### ASSIGNMENT
Please transcribe, word for word, only the lines from the one containing "Click the left" through the last line of the records below, both included, and leave out every picture.

(Data extracted from a collection)
>>>

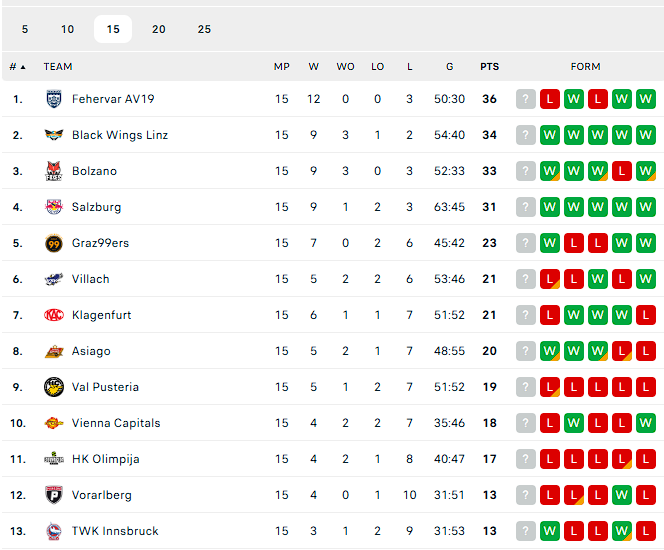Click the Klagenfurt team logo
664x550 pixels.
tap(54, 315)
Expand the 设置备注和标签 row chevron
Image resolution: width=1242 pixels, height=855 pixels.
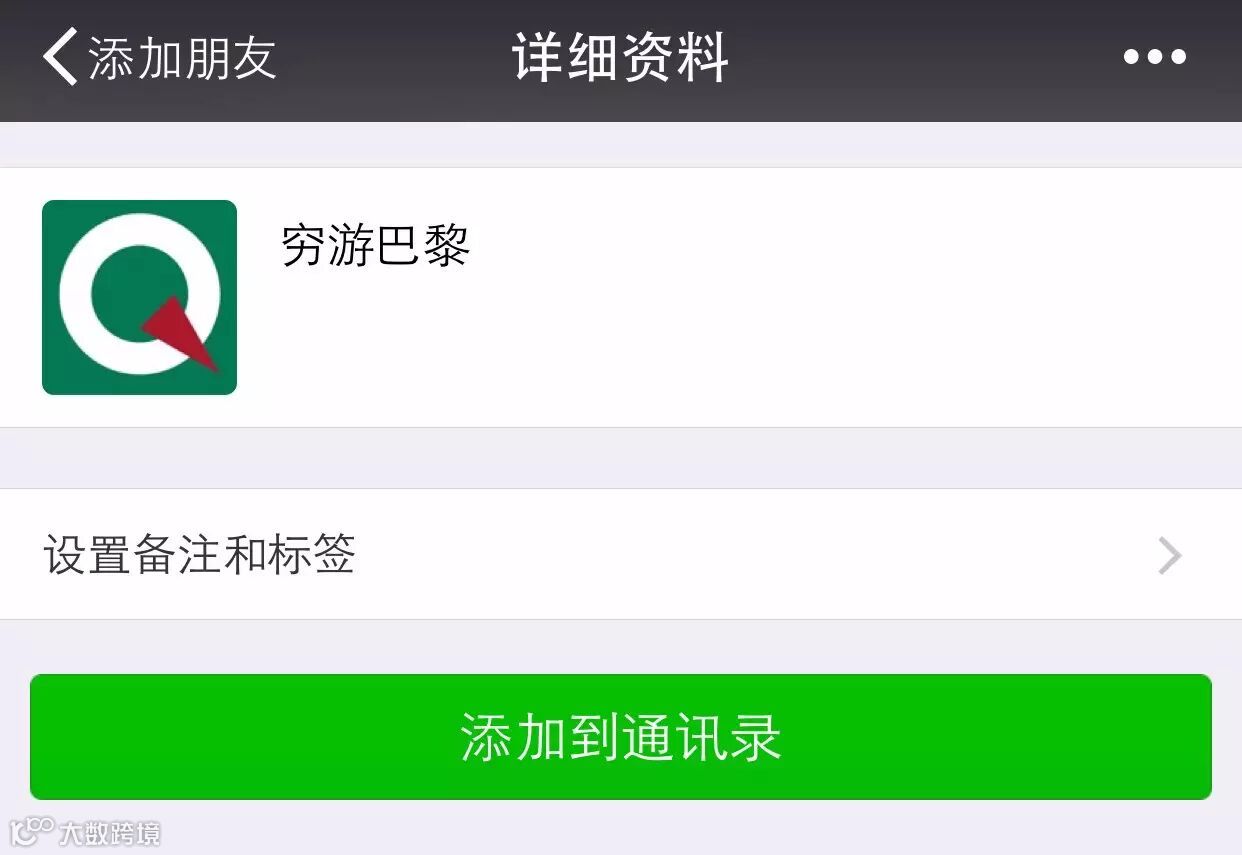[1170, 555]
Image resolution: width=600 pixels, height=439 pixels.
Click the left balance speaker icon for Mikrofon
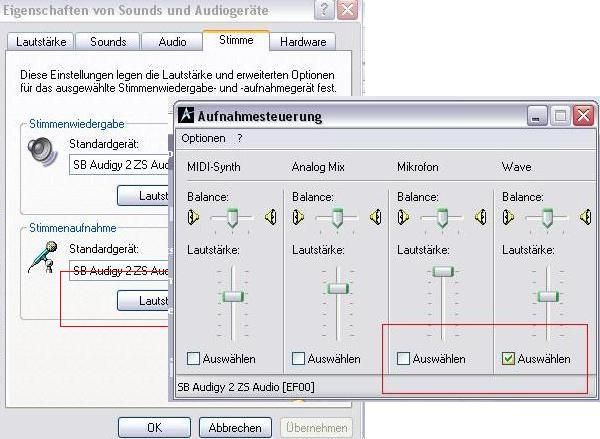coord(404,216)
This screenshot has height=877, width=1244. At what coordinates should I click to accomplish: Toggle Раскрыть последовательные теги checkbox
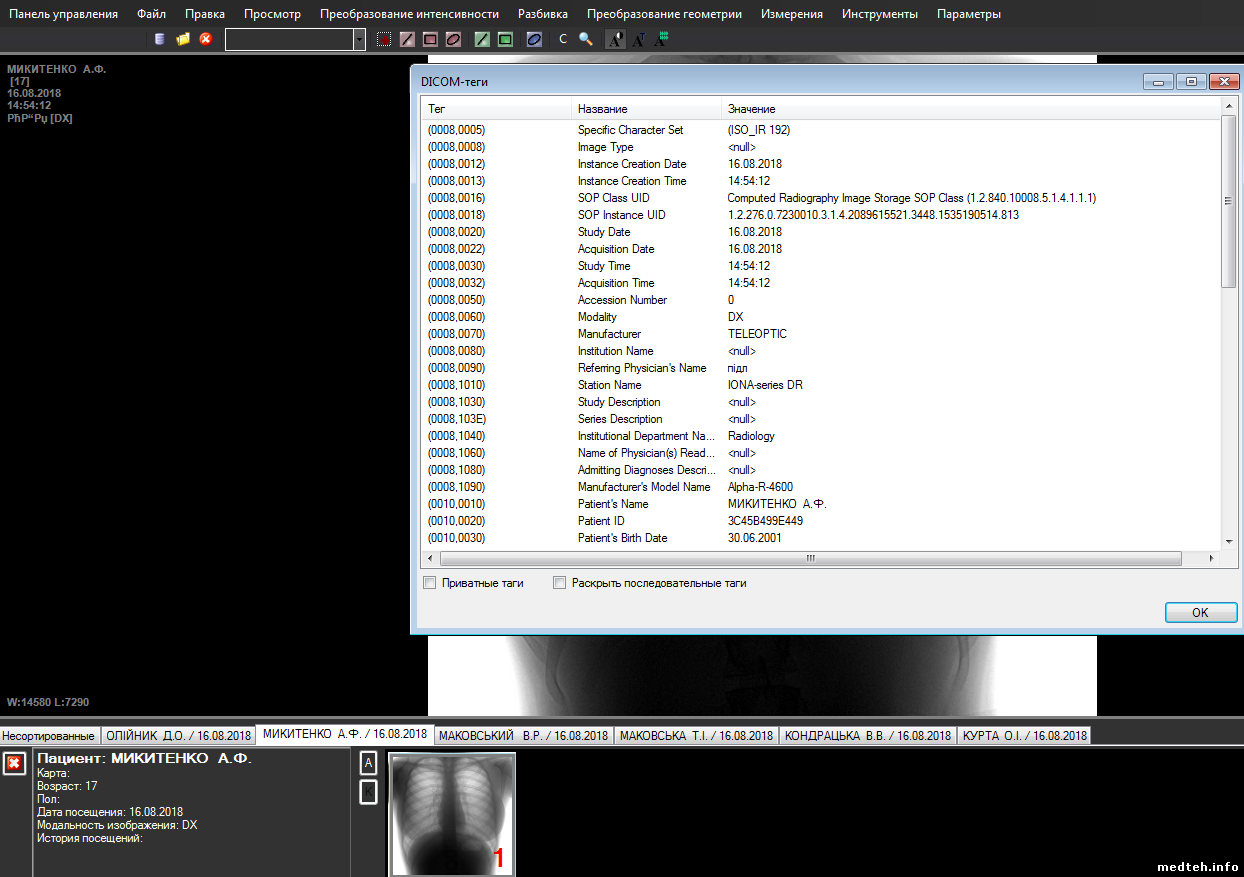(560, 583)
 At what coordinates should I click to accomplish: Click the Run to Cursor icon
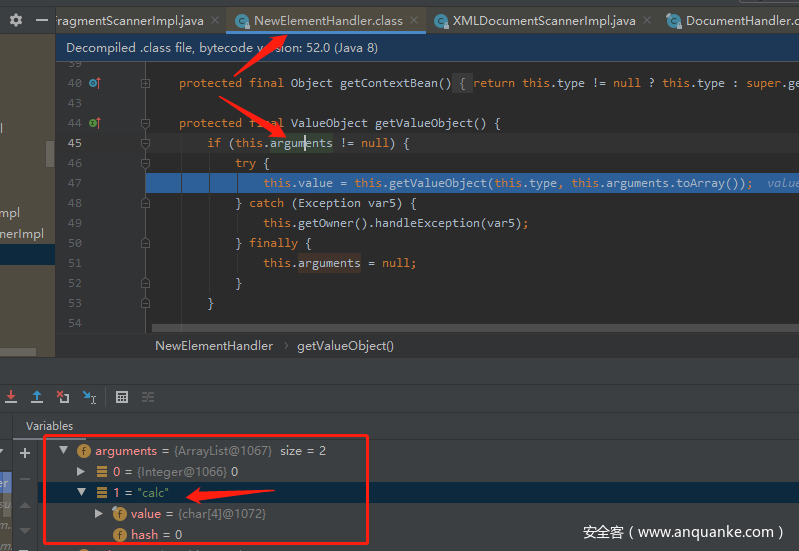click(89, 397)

<<<

### ANSWER TO THIS PROBLEM
Click the left balance speaker icon for Mikrofon
coord(404,216)
This screenshot has height=877, width=1244. At what coordinates should I click to accomplish: Toggle Раскрыть последовательные теги checkbox
(560, 583)
 At what coordinates should I click to accomplish: Click the Run to Cursor icon
click(89, 397)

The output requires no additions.